“What things, bad boy? Poor, poor little fellow! There! he shall be told the worst at once and get it over. Miss Christmas, sir, has been offered a husband by her guardian.”
“What husband?”
“O, not you, sir—don’t think it. It is Lord Sycamore. He is very tall, and very silly, but only fairly well off; and he has no roof to his mouth, or to his head—I forget which; but anyhow, if it was the dome of St Paul’s, I shouldn’t want him.”
“I should hope not. And Lord Skene thinks to impose this ass on you?”
“Richard, don’t shout so. Yes; and he is enormously angry over my refusal.”
“I owe a debt to my grandfather for it. He seems determined to add to my obligations to him. And Lady Skene, Ira?”

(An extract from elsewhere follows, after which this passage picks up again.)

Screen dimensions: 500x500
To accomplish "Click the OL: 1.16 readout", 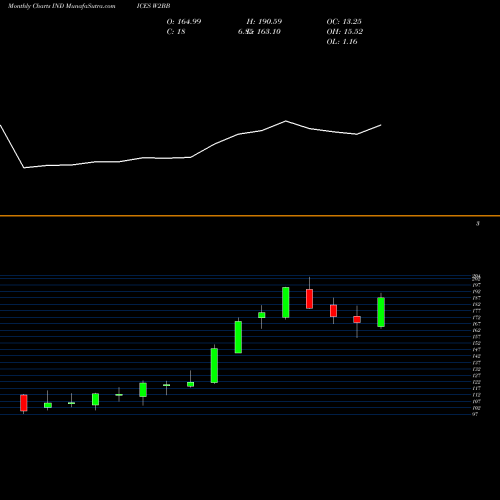I will pos(342,42).
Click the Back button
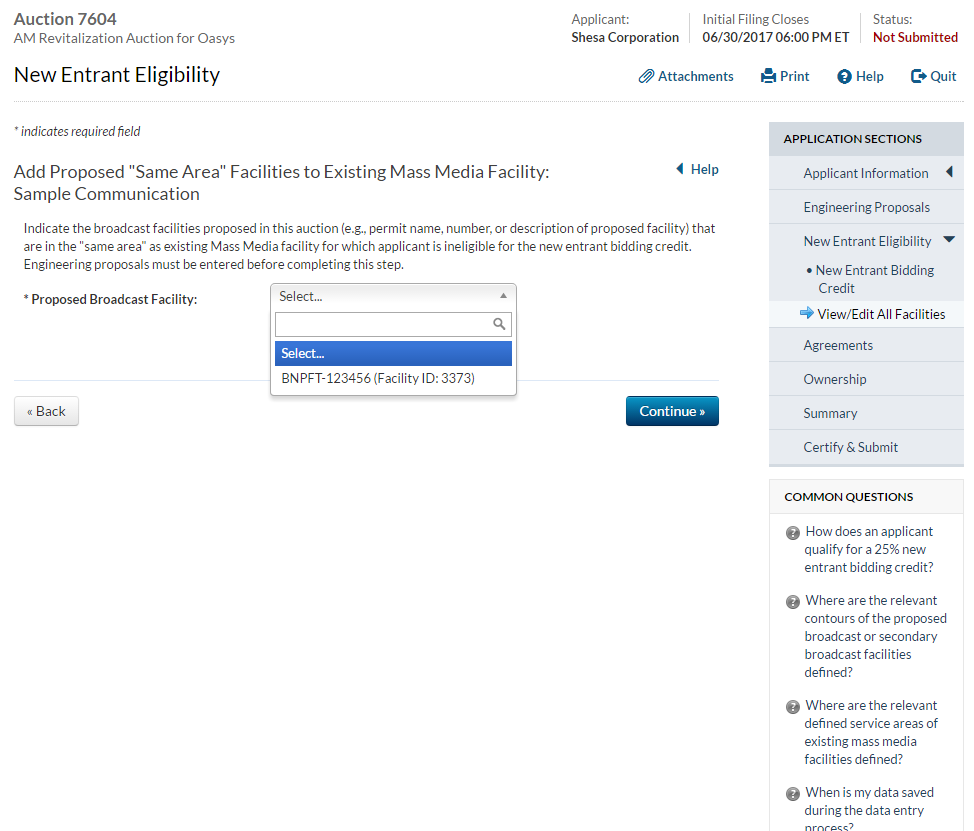Image resolution: width=974 pixels, height=831 pixels. 46,411
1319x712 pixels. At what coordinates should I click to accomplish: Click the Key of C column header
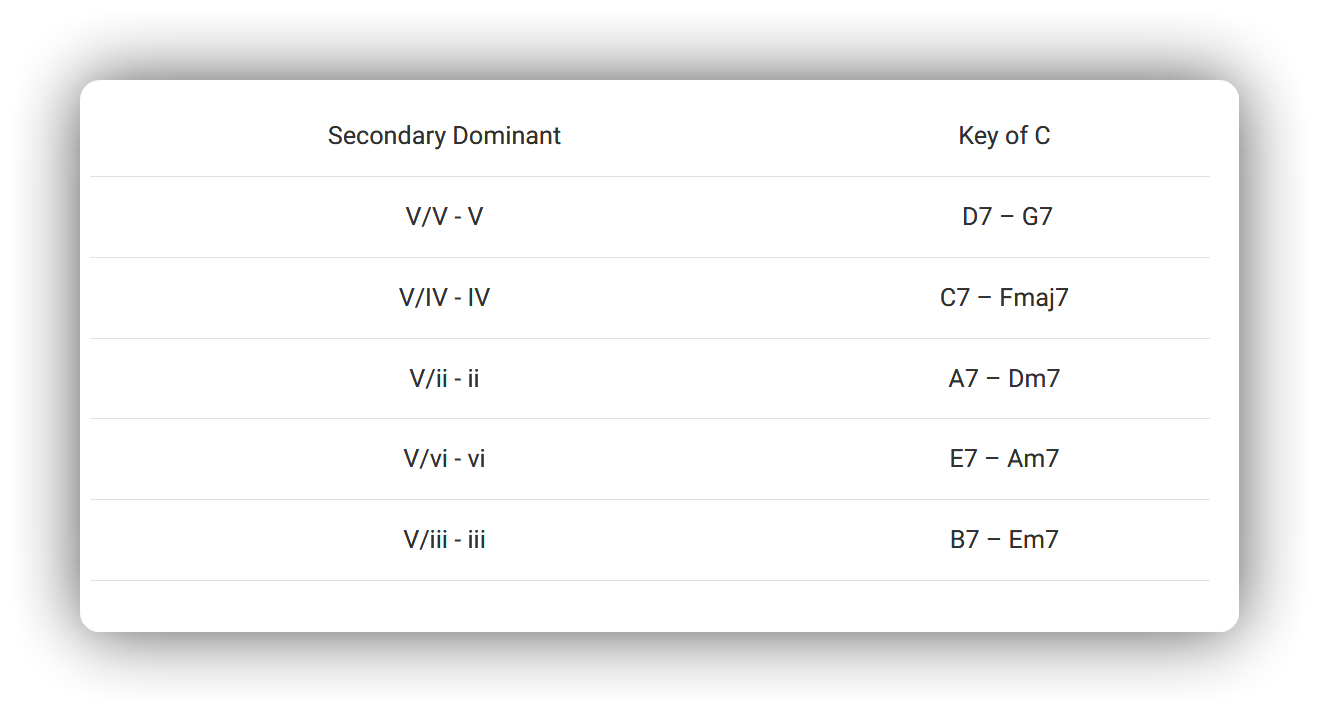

She answered very softly, the dew of love in her eyes:
“She is not angry, Richard. I think, if one knew, she is your friend now. She is very quiet and unself-assertive—always now since she came back to us. Once I saw her looking so strangely at me, and I hurried to her, and knelt and took her hands in mine without a word. ‘Be a good wife to him,’ she whispered suddenly; ‘he has suffered such wrong from us all’—and she was crying, Richard, as she got up and left me. And afterwards, as I passed the nursery door, she was sitting huddled on the floor by baby’s cot; and I could not see her face because her hands were held quite still to it, and the firelight was dancing in her beautiful hair. She has grown so humble, it makes me cry. And, Richard, I think Uncle Charlie feels the change in her; and it has made him more masterful—more peremptory. Once Mr Pugsley came, and he would not let him see her, but got rid of him without ceremony, and she did not say anything when she heard. It is as if she knows that she has forfeited her right to a voice in the conduct of her own affairs.”
“I have no quarrel with her, Ira; and now less than ever. She will always be my mother in my heart—God forgive me, and her. But with Lord Skene it is another matter. He knows how I stand with you, and this persecution of his only shows his determination to resist all natural claims of mine on his consideration.”
“He scoffs at the whole story, Richard. I think he looks upon it as the fabrication of a pretender.”